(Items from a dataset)
((

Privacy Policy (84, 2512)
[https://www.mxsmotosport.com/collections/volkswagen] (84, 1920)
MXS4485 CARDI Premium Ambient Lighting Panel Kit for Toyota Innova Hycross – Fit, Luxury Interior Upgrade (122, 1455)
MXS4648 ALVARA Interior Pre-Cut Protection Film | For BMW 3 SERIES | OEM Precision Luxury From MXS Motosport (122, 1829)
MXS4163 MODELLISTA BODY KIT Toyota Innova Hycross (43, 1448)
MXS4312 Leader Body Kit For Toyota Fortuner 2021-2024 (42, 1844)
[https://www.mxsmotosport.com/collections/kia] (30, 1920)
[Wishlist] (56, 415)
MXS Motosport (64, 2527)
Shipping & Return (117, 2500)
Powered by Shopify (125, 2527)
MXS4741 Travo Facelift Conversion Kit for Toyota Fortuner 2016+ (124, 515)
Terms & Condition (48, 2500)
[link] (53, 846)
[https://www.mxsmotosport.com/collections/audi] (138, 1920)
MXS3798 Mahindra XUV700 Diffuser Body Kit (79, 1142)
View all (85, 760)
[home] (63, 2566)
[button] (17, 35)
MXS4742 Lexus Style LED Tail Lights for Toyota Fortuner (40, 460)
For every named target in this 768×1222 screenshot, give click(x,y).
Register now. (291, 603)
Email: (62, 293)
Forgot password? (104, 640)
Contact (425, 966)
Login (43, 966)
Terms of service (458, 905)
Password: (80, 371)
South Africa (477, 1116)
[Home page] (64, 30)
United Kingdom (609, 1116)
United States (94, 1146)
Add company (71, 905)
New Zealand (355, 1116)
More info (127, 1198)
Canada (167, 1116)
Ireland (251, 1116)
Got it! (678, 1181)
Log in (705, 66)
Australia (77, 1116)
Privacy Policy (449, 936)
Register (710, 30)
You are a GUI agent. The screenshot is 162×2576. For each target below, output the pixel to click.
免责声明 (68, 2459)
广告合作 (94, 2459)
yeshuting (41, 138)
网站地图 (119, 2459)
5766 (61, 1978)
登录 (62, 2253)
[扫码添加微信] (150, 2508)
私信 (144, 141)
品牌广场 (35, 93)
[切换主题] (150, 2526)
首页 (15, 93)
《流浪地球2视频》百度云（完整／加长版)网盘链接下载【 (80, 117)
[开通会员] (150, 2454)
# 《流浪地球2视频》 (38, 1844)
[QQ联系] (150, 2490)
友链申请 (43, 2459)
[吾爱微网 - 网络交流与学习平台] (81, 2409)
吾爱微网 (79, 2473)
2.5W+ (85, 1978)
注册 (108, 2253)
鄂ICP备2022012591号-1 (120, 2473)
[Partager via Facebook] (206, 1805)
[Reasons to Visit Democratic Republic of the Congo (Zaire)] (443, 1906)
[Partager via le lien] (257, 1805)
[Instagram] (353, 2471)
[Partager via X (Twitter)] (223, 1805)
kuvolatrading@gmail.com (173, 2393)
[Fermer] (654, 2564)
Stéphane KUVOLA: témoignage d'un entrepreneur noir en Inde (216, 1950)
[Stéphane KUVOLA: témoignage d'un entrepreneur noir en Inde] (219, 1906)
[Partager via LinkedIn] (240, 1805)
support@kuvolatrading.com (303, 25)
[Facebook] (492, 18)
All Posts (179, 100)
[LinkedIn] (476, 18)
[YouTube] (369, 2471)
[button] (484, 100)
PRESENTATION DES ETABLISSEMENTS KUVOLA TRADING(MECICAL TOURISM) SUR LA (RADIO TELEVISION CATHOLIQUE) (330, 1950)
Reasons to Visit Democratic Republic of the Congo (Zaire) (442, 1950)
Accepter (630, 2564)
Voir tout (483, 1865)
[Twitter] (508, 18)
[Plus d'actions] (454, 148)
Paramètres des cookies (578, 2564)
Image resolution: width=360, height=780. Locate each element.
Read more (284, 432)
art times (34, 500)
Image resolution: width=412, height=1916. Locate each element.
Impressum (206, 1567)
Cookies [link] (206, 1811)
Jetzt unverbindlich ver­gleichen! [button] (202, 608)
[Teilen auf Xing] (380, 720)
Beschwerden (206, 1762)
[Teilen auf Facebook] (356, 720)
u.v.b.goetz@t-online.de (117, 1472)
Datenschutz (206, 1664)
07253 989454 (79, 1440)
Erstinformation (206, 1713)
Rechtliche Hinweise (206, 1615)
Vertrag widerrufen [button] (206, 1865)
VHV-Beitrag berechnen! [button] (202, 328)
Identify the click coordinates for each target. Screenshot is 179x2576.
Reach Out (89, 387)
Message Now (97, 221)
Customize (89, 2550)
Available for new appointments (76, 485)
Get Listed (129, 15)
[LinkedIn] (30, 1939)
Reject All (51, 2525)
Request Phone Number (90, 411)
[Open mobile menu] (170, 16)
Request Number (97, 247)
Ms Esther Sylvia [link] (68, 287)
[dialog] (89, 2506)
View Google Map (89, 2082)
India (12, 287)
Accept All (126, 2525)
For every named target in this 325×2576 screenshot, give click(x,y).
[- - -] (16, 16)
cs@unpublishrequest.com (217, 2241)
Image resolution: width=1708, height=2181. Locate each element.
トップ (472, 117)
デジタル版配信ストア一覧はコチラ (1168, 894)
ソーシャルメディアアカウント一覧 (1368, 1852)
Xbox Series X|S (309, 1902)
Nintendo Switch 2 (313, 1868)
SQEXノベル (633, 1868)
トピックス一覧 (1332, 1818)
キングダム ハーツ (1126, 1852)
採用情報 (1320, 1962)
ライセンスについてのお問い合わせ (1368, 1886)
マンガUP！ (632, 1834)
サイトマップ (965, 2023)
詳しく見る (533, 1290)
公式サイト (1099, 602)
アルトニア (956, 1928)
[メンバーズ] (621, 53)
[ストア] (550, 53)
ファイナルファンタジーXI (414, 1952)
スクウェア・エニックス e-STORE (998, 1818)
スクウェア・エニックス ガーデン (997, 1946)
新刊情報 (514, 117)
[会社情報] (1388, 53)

))

**Exercise aim**:
Copy range, inclusive: the line holding "Paramètres des cookies (578, 2564)" to the line holding "VHV-Beitrag berechnen! [button] (202, 328)". Reproduce exactly those lines of the records above and no others.

**Problem solution**:
Paramètres des cookies (578, 2564)
Image resolution: width=360, height=780. Locate each element.
Read more (284, 432)
art times (34, 500)
Image resolution: width=412, height=1916. Locate each element.
Impressum (206, 1567)
Cookies [link] (206, 1811)
Jetzt unverbindlich ver­gleichen! [button] (202, 608)
[Teilen auf Xing] (380, 720)
Beschwerden (206, 1762)
[Teilen auf Facebook] (356, 720)
u.v.b.goetz@t-online.de (117, 1472)
Datenschutz (206, 1664)
07253 989454 (79, 1440)
Erstinformation (206, 1713)
Rechtliche Hinweise (206, 1615)
Vertrag widerrufen [button] (206, 1865)
VHV-Beitrag berechnen! [button] (202, 328)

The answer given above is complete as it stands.